§ **Exercise description**: Write out everything from the line containing "Screen dimensions: 634x424" down to the line containing "pyautogui.click(x=93, y=221)", both lines included, as a numbered list with blank lines left out.

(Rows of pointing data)

====

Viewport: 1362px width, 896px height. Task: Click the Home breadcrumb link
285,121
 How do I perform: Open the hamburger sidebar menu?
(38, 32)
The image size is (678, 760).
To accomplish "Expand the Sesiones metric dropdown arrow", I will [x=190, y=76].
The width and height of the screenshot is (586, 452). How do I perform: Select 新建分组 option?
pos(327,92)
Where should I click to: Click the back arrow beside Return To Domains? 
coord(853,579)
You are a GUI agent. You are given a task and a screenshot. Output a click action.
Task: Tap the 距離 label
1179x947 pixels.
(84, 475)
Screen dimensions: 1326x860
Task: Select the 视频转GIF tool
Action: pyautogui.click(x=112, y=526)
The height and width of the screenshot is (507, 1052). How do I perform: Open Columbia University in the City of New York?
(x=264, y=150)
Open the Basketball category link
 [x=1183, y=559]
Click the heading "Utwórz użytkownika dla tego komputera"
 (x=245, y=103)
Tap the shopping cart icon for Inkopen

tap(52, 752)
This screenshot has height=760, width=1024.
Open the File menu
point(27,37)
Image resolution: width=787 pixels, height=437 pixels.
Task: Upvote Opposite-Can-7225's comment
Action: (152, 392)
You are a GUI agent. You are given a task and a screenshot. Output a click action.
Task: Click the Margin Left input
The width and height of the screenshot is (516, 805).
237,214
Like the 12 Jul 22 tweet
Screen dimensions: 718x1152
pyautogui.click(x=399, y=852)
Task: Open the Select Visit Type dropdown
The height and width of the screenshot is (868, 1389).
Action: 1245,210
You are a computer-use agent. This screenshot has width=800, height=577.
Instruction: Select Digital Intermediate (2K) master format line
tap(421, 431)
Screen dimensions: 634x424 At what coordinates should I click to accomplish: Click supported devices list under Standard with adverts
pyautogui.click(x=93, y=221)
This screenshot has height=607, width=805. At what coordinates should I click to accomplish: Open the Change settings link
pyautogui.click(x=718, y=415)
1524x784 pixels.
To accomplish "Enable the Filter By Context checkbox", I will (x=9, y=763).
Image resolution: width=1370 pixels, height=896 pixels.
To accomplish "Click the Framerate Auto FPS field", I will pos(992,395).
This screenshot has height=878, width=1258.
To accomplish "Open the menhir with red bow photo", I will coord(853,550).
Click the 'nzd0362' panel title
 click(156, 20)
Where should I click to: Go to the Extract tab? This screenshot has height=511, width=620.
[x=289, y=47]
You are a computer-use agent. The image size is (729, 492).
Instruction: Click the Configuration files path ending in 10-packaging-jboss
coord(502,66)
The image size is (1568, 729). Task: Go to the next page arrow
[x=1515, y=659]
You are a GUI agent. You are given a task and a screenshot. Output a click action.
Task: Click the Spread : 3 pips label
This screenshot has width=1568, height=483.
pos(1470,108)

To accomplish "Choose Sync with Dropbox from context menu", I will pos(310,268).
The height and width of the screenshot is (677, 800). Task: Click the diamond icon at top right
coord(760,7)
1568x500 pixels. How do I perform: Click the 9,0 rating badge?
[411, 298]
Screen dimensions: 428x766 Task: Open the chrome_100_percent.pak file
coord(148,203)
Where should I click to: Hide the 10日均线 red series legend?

====

§ **Task solution**:
1. Screen dimensions: 634x424 At what coordinates should I click to accomplish: Click supported devices list under Standard with adverts
2. pyautogui.click(x=93, y=221)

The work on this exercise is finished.